You are viewing a plain text version of this content. The canonical link for it is here.

Posted to user@nutch.apache.org by Ilya Vishnevsky <Il...@e-legion.com> on 2007/05/23 15:20:37 UTC

some pdf's are not parsed

Hi!
Some of fetched pdf-documents are not parsed. When I use SegmentReader
the value corresponding to key "pt" in the resulting map is empty.
For example this happens with following urls:

http://www.virtualacquisitionshowcase.com/docs/DETech-Brochure.pdf

http://www.dtic.mil/ndia/22ndISB2005/thursday/fong.pdf

http://www.dsto.defence.gov.au/publications/2581/DSTO-TR-1479.pdf

http://sill-www.army.mil/FAMAG/2000/JUL_AUG_2000/JUL_AUG-2000_PAGES_36_3
9.pdf

http://www.dtic.mil/ndia/2001armaments/fong.pdf

At the same time there are pdf-files that are parsed normally.
Why this problem can occur and how can I resolve it?

Re: some pdf's are not parsed

Posted by Doğacan Güney <do...@gmail.com>.

Hi,

On 5/23/07, Ilya Vishnevsky <Il...@e-legion.com> wrote:
> Hi!
> Some of fetched pdf-documents are not parsed.

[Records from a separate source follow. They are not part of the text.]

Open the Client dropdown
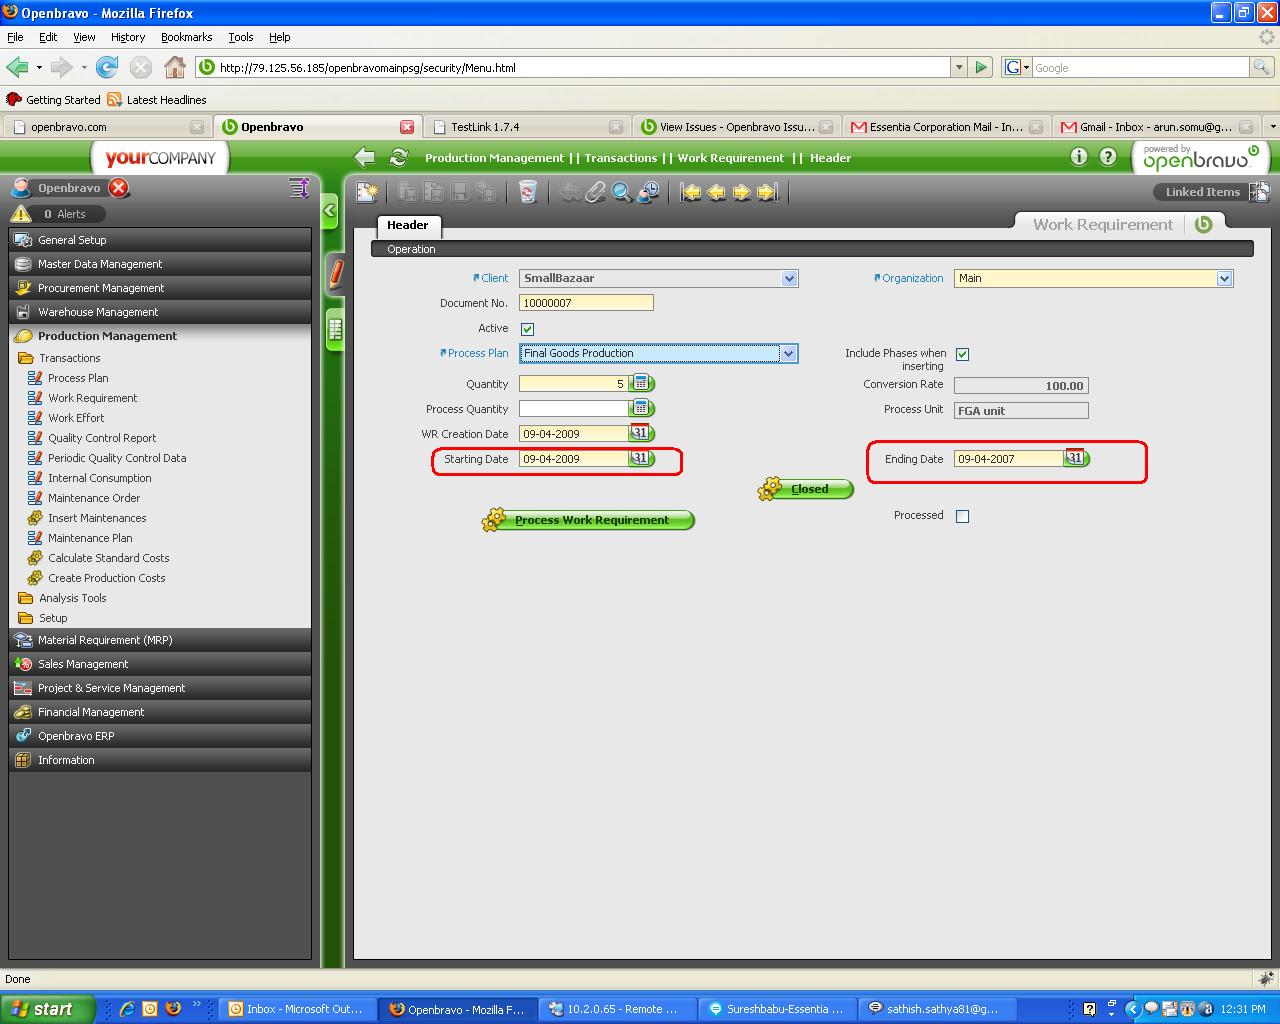Screen dimensions: 1280x1024 [x=789, y=279]
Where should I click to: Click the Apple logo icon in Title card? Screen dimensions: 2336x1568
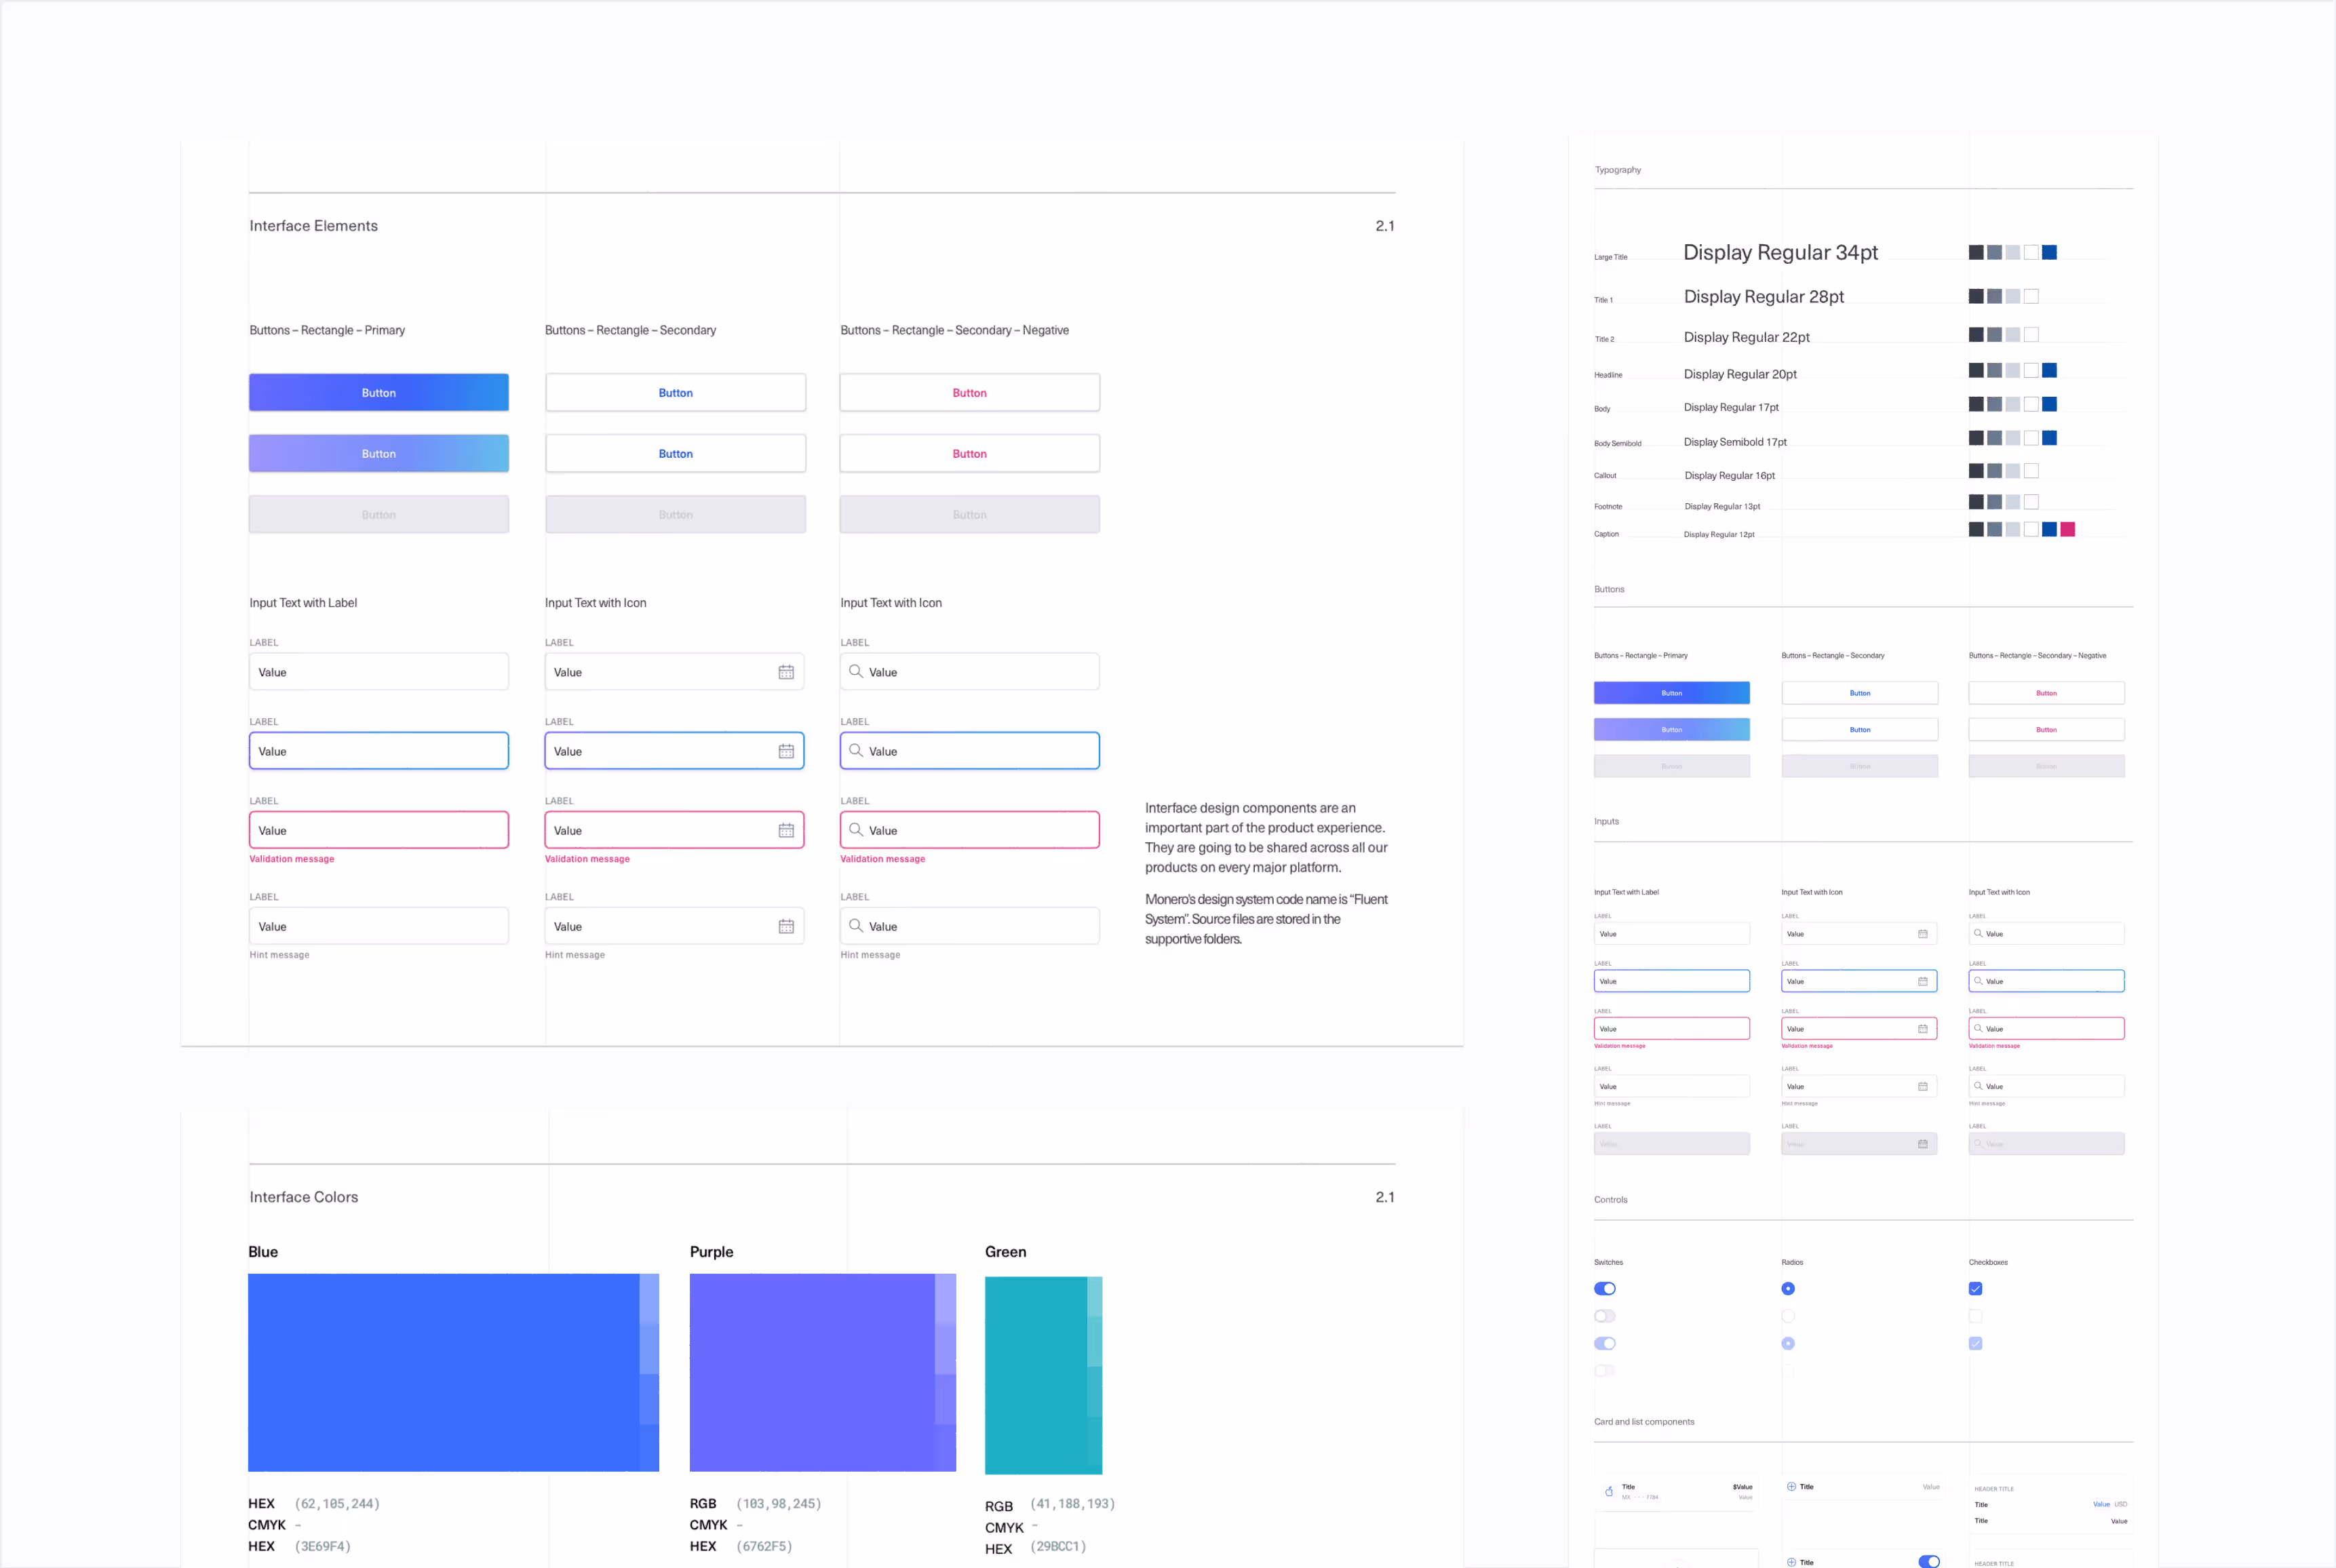point(1608,1491)
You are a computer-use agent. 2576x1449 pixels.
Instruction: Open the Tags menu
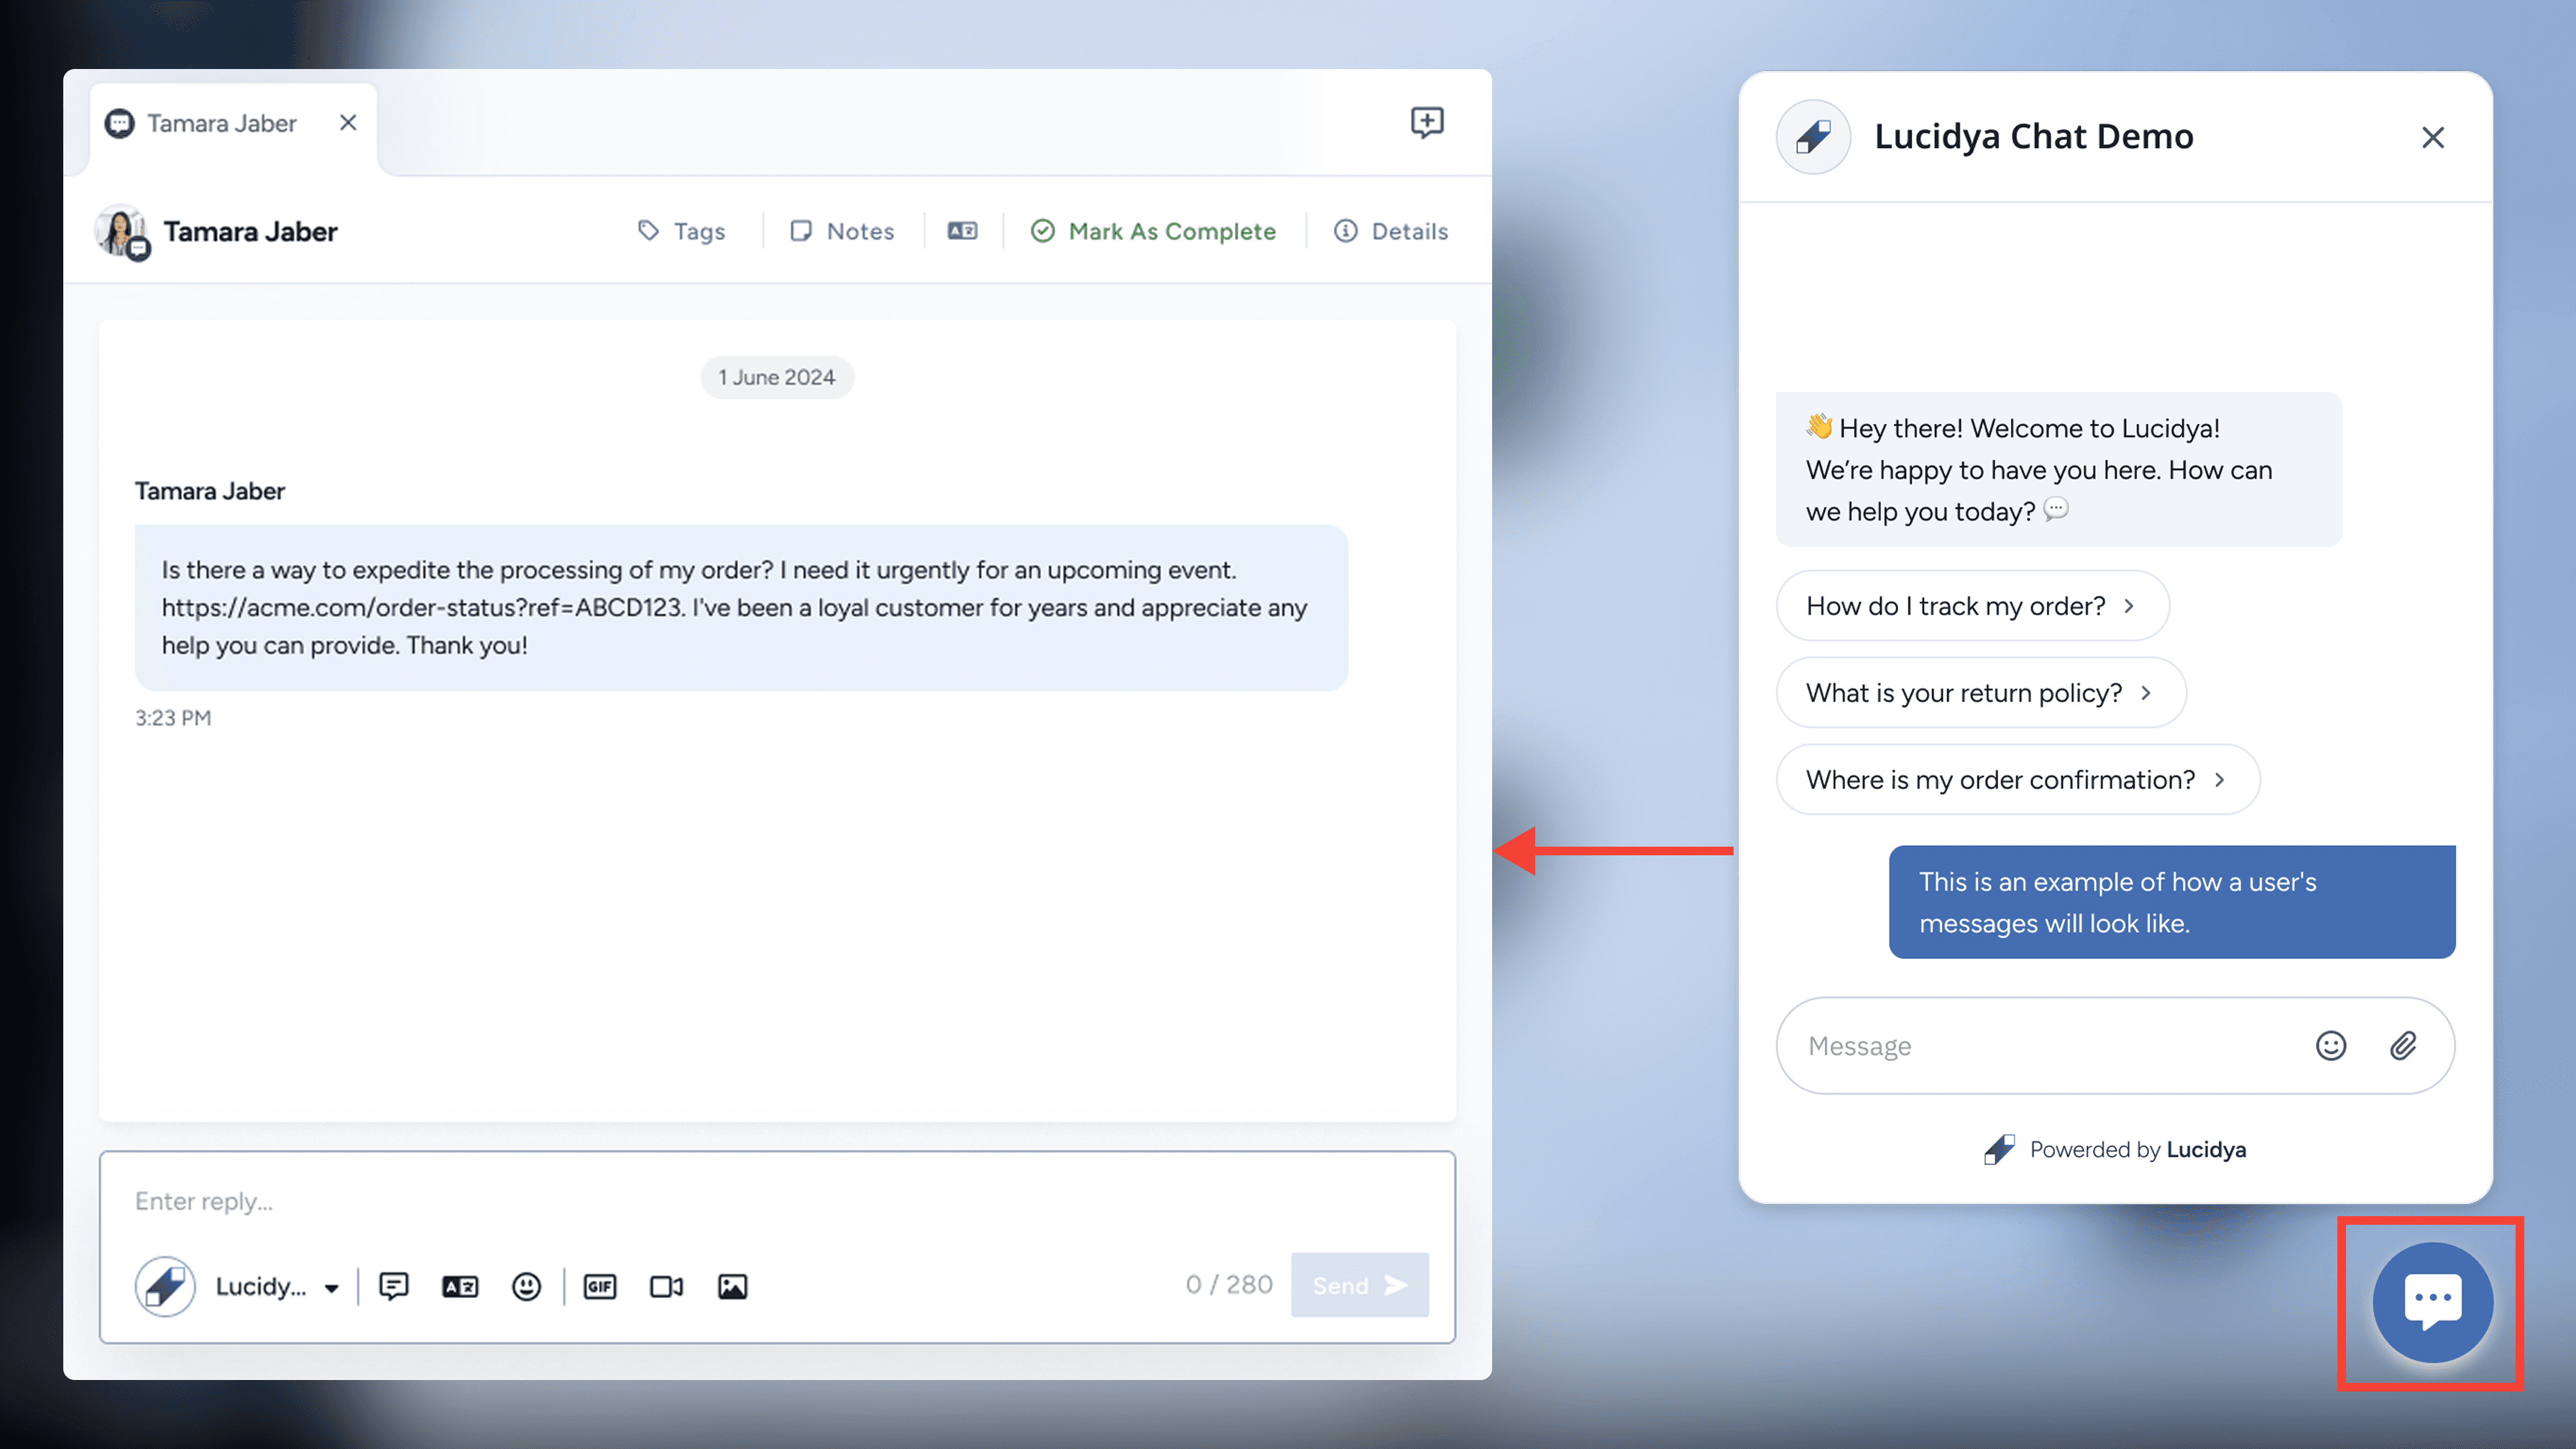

When I use SegmentReader
> the value corresponding to key "pt" in the resulting map is empty.
> For example this happens with following urls:
>
> http://www.virtualacquisitionshowcase.com/docs/DETech-Brochure.pdf
>
> http://www.dtic.mil/ndia/22ndISB2005/thursday/fong.pdf
>
> http://www.dsto.defence.gov.au/publications/2581/DSTO-TR-1479.pdf
>
> http://sill-www.army.mil/FAMAG/2000/JUL_AUG_2000/JUL_AUG-2000_PAGES_36_3
> 9.pdf
>
> http://www.dtic.mil/ndia/2001armaments/fong.pdf
>
> At the same time there are pdf-files that are parsed normally.
> Why this problem can occur and how can I resolve it?
>

What is your http.content.limit? For example, the first url in your
list is a little over 200K. So if http.content.limit is less than that
(btw, by default, it is 64K) Nutch truncates content after
http.content.limit. And parse-pdf can't parse partial pdf files.

-- 
Doğacan Güney